● **Instruções**:
1. Responda, com base no texto sobre o Tiririca:
(a) Para qual cargo e por qual estado o Tiririca foi eleito?
(b) Quantos votos o macaco Tião recebeu, e em que ano e cidade?
(c) Segundo o texto, com que tipo de programa o brasileiro compara o pleito eleitoral?
2. Diga se cada frase concorda com o texto sobre o Tiririca e cite as palavras dele que decidem a questão:
(a) O autor percebeu que suas teorias levavam todas a uma mesma proposição.
(b) O rinoceronte Cacareco foi indicado a deputado federal.
(c) O autor acha que São Paulo escolheu o Tiririca por ver nele um grande representante.
3. Prossiga o texto sobre o Tiririca a partir da última frase dele.

Obs: Paráfrase de versos famosos da obra prima "Mar portuguez" do incrível Fernando Pessoa.

terça-feira, 5 de outubro de 2010

Tiririca, a piada de mau gosto

Passei os últimos dias queimando a mufa a analisar as possíveis respostas racionais para a eleição campeã de Francisco Everardo Oliveira Silva, o palhaço Tiririca, para Deputado Federal pelo estado de São Paulo. Não posso esconder minha decepção com o eleitor paulista. São Paulo, maior estado da nação, terra politizada e cosmopolita, na qual tudo acontece, merecia mais e podia mais. Rascunhei algumas teorias para explicar o acontecido, mas logo percebi que todas convergiam para uma mesma proposição. O brasileiro não tem responsabilidade para o voto obrigatório.

Corriqueiramente se imagina que o voto facultativo é o que exige maior responsabilidade, quando na verdade, se analisarmos a miúde a questão, veremos que é justo o contrário. A explicação é tão simples como corre nas ruas. Se o voto não fosse obrigatório, votava quem quer, e sabe o que quer, e mais, é responsável pelo que quer. Este censo de responsabilidade na votação obrigatória é falho, já que na violência da coerção eleitoral, transfere-se o dolo para aquele que obriga, sendo o resultado das urnas um eco do eleitor a dizer: “façam o que vocês quiserem”.

Uma nova legislação, que determinasse a liberdade de participação do brasileiro na “festa democrática”, da qual hoje ele é o garçom, extinguiria aberrações eleitorais como as do senhor Everardo, afinal, é surreal imaginar que São Paulo o tenha escolhido por acreditar nele um grande representante na câmara federal. O julgamento dos paulistas passa muito mais por um instinto de protesto, como se ao dar seu voto ao palhaço, identificassem nele a figura mais compatível com o cenário político nacional. Este tipo de queixa subliminar, diga-se de passagem, inútil e imbecil, é comum em nosso processo eleitoral, bastando lembrar casos famosos como os dos 400 mil votos para o macaco Tião em 1988 no Rio, e os dos 100 mil no ano de 1959, para o rinoceronte paulista Cacareco, indicado a vereador da cidade.

Além do fator complicador da obrigatoriedade, há também de se considerar a incompetência democrática do brasileiro, que ainda não entende as instituições públicas, não se interessa, e insisti em enxergar (talvez até por culpa do lodo da corrupção que nos envolve), a política como algo estranho a sua vida e que em nela nada interfere ou modifica. Quando muito, faz do pleito eleitoral um jogo de popularidade, como em um reality show, usando o voto como instrumento para provar que fulano ou sicrano merecem mais os louros que beltrano, quando na verdade não há prêmio, e o que está em disputa é trabalho.

● **Dados**:

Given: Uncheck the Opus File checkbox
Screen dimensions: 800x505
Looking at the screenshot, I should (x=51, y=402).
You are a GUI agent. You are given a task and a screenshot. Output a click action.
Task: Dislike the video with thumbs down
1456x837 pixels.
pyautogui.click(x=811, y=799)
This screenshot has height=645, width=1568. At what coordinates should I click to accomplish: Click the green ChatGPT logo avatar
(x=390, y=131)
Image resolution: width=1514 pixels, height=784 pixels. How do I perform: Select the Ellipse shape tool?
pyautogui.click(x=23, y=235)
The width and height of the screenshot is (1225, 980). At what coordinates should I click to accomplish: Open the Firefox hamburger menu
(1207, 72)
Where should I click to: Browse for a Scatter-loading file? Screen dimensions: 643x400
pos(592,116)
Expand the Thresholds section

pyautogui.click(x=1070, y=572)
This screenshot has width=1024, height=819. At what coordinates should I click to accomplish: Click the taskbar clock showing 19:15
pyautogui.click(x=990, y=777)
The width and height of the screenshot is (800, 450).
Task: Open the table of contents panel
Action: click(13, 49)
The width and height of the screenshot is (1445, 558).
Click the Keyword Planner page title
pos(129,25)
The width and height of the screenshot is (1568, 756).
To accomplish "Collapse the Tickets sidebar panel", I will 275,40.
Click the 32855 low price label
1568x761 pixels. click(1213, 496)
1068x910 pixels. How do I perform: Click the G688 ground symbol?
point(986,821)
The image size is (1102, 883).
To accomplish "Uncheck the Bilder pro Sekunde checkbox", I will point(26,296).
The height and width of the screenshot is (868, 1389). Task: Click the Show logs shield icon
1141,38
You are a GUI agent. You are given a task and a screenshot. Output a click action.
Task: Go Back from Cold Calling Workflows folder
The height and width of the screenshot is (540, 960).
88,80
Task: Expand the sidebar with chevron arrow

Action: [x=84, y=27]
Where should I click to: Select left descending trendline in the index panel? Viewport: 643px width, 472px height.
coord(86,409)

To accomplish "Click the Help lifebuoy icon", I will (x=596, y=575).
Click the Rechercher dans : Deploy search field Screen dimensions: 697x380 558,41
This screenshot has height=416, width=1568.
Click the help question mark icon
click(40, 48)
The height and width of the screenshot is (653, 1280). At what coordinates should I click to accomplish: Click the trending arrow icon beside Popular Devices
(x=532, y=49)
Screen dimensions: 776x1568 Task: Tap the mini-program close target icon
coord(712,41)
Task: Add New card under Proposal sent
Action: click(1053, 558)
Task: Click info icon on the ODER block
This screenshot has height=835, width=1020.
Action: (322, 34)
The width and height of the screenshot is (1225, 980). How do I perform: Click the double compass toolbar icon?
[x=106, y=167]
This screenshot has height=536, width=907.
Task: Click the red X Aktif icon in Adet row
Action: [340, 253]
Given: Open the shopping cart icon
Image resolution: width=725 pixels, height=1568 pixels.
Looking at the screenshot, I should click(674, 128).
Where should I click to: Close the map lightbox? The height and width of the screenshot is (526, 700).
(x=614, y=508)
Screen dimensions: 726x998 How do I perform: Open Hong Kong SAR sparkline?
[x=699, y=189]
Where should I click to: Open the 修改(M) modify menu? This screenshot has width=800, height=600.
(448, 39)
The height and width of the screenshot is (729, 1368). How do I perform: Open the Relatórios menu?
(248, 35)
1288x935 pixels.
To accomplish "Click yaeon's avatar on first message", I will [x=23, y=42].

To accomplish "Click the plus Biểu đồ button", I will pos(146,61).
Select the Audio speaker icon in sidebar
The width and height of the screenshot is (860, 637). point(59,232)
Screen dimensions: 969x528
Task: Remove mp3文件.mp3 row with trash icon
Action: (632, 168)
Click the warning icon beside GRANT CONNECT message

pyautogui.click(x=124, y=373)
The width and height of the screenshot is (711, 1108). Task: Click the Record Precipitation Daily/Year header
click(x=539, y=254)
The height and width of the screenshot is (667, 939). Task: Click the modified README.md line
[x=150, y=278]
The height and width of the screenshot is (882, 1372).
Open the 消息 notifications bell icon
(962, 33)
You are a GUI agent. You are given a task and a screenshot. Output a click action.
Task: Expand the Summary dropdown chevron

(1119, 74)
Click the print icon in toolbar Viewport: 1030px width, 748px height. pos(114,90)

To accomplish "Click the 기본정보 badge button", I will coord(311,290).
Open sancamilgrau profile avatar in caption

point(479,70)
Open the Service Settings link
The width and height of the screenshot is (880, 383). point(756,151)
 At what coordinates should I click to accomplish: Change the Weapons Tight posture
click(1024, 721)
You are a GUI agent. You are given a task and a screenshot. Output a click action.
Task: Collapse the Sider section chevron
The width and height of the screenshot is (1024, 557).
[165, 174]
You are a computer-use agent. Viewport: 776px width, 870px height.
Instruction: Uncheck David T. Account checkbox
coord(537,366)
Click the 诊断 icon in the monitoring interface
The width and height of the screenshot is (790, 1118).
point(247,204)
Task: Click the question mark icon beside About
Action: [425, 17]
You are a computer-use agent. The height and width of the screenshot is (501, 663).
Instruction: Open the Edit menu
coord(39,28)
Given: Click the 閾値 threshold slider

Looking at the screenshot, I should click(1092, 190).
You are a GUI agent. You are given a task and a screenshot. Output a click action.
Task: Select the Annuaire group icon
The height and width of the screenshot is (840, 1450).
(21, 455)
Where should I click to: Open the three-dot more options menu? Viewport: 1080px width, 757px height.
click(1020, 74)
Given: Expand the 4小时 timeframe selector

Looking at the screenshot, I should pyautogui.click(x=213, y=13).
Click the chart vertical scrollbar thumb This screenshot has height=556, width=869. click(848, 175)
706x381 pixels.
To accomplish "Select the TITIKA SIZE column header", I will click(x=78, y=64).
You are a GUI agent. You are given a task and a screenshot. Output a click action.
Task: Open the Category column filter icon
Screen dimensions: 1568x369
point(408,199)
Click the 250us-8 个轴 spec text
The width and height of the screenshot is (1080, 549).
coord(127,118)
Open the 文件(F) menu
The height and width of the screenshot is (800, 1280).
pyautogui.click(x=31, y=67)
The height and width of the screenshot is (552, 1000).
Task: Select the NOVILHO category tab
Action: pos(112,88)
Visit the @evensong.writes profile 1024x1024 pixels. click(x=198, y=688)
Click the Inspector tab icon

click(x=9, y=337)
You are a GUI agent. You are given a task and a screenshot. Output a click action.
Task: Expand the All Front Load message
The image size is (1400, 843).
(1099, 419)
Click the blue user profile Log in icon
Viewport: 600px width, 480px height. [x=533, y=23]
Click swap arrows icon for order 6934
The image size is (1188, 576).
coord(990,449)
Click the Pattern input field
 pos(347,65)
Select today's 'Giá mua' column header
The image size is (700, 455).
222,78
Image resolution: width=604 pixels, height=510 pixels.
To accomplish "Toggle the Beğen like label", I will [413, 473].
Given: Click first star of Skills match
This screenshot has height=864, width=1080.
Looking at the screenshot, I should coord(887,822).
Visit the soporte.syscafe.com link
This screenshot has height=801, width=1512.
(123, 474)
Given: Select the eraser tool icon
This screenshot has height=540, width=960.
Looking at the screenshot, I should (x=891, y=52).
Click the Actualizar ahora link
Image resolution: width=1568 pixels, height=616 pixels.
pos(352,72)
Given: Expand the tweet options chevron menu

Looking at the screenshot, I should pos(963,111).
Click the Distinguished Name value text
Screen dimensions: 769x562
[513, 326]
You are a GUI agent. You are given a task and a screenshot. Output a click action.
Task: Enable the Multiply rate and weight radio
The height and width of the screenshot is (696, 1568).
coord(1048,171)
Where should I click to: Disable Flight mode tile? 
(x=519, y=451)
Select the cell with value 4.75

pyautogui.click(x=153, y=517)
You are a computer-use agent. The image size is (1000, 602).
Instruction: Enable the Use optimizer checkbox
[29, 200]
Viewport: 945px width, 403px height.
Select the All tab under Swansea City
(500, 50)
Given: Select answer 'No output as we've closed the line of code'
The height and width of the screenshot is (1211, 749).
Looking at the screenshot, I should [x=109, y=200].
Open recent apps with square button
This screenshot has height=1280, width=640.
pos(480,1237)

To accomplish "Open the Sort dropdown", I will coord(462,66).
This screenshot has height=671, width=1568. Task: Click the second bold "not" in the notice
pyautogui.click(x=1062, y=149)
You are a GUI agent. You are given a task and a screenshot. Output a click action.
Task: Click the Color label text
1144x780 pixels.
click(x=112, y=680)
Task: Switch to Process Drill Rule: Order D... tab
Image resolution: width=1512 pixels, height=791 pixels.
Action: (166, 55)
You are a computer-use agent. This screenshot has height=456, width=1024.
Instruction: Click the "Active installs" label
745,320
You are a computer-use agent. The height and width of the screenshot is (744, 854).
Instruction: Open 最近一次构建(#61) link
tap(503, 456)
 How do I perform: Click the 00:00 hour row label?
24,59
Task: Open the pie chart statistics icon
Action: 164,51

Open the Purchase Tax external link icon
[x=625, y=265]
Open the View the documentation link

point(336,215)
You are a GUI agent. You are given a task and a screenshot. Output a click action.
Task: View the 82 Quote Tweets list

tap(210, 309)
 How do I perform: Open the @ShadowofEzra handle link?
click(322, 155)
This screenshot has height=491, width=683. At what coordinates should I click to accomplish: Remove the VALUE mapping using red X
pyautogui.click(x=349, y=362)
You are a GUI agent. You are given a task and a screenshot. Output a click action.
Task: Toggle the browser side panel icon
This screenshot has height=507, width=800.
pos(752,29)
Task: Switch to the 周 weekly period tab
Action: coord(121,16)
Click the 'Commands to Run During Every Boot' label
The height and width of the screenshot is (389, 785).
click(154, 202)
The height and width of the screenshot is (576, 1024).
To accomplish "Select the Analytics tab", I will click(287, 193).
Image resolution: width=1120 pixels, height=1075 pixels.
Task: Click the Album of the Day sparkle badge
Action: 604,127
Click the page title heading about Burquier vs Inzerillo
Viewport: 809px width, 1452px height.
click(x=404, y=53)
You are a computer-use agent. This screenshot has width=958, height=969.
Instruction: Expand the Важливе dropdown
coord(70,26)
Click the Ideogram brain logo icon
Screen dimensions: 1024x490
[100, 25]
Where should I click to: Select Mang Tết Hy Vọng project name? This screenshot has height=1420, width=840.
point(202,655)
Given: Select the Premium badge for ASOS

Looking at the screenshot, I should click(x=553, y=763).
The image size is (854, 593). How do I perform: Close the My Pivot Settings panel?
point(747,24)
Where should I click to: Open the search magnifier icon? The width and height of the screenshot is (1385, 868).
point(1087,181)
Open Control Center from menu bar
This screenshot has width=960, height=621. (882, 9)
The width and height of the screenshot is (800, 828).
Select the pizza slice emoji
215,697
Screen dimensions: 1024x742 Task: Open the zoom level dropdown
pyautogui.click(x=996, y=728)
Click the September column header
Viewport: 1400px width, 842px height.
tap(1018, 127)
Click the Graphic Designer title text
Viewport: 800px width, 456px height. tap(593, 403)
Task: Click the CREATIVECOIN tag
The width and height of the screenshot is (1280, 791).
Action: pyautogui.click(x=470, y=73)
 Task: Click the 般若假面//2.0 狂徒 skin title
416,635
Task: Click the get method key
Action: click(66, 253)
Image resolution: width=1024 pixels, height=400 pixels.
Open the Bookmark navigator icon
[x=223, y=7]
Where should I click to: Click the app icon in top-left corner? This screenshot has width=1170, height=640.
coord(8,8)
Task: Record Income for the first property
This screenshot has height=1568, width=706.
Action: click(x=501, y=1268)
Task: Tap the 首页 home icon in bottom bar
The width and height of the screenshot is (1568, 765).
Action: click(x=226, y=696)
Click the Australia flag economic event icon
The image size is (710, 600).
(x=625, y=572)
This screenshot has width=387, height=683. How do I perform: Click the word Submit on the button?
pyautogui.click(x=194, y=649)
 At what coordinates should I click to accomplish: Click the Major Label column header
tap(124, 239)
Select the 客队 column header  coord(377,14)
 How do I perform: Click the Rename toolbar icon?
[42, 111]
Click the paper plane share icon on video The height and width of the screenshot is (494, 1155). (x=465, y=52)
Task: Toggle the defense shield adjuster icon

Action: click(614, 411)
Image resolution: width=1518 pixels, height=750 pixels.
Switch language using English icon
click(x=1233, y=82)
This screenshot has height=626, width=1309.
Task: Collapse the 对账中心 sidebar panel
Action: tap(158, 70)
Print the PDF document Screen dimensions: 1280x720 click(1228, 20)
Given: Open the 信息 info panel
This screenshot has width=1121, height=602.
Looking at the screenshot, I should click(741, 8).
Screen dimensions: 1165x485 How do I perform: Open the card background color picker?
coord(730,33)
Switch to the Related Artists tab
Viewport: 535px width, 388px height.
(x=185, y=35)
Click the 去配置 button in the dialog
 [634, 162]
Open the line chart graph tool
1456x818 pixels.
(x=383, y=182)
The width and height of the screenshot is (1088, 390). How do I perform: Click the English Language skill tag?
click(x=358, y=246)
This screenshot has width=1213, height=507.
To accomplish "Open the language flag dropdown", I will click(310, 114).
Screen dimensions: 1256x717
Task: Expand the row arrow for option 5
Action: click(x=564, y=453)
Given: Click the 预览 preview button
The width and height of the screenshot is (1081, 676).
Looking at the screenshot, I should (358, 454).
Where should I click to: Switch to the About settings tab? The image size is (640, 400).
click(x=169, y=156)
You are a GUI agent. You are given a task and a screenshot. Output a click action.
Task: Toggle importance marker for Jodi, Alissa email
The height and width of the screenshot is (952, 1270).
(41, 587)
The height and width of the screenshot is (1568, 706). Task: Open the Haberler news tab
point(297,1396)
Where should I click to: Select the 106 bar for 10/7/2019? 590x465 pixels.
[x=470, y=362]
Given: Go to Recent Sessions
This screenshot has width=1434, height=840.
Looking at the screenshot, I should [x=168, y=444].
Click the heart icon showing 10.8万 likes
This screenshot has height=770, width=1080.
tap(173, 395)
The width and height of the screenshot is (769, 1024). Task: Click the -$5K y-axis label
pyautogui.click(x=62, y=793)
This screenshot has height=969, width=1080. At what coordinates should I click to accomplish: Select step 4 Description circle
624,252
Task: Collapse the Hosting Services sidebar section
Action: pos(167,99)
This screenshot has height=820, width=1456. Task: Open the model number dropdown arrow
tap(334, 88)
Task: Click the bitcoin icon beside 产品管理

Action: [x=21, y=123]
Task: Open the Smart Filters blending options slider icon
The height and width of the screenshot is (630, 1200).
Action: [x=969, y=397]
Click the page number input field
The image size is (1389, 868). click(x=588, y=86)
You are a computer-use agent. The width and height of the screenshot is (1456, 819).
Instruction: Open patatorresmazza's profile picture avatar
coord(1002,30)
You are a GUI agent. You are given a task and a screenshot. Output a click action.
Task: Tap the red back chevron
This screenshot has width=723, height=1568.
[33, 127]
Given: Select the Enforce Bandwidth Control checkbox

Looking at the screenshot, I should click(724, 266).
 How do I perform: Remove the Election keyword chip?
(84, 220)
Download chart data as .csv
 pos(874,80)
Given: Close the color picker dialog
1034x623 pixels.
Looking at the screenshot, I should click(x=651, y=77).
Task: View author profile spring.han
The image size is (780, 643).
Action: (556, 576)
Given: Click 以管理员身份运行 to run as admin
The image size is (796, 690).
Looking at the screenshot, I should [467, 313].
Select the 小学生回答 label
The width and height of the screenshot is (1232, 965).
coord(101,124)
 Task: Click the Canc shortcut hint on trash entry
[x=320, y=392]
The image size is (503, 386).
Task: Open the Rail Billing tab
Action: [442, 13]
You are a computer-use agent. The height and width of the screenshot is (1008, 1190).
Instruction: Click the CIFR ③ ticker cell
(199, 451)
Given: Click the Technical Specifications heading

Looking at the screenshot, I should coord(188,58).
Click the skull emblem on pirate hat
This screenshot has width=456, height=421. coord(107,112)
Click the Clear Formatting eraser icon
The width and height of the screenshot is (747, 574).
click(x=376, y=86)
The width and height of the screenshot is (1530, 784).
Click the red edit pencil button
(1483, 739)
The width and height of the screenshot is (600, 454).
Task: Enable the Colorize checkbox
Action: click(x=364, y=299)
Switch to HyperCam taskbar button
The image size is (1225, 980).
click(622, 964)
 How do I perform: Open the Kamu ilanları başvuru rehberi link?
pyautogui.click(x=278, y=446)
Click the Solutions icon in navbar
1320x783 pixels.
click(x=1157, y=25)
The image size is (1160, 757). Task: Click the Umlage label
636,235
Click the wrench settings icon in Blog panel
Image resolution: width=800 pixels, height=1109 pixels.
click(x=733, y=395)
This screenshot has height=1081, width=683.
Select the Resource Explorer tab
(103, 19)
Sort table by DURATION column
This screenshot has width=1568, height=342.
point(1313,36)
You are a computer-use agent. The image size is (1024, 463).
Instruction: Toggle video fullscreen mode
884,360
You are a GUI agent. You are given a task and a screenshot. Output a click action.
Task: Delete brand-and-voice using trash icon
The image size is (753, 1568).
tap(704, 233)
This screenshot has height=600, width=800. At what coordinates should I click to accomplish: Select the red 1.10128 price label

● **Respostas**:
1.
(a) Deputado Federal, pelo estado de São Paulo.
(b) 400 mil votos, em 1988, no Rio.
(c) Com um reality show.

2.
(a) Sim: "logo percebi que todas convergiam para uma mesma proposição".
(b) Não: "para o rinoceronte paulista Cacareco, indicado a vereador da cidade".
(c) Não: "é surreal imaginar que São Paulo o tenha escolhido por acreditar nele um grande representante na câmara federal".

3.
No caso do senhor Francisco Everardo, como em outros semelhantes, quem pagará o pato, além do mico já quitado, por sua eleição, será o próprio povo paulista, já que o caminhão de votos recebidos por ele impulsionou outros três nomes de sua coligação, alguns com respingos de lama, por conta do famoso episódio dos 40 ladrões do mensalão. Destes três, talvez se salve Protógenes Queiroz, delegado da Polícia Federal responsável pela operação Satiagraha.

Na bancada, não há dúvidas que Tiririca será “carta branca”, como nas brincadeiras de criança, quando se dava este título aquele que não tinha condições de julgar por si ou se defender. Se a partir de sua posse ele se desfizer de seu personagem, apresentando-se como Francisco, talvez aos poucos ganhe alguma credibilidade, ainda que em detrimento ao apoio de seus um milhão, trezentos e cinquenta e três mil, oitoscentos e vinte eleitores, que nele votaram apenas para ver o circo pegar fogo. Caso se mantenha como Tiririca será ridicularizado, e bombardeado por acusações de falta de decoro parlamentar, afinal, como dirão seus excelentíssimos colegas, a presença de um palhaço no plenário achincalha a casa.

Certo é que a eleição do palhaço Tiririca foi uma piada de mau gosto, e só prova nossa incapacidade de atuar no pleito, assim como nossa falta de consciência e entendimento daquilo que é obvio, pois como diriam os sábios, nesta terra se colhe o que se planta.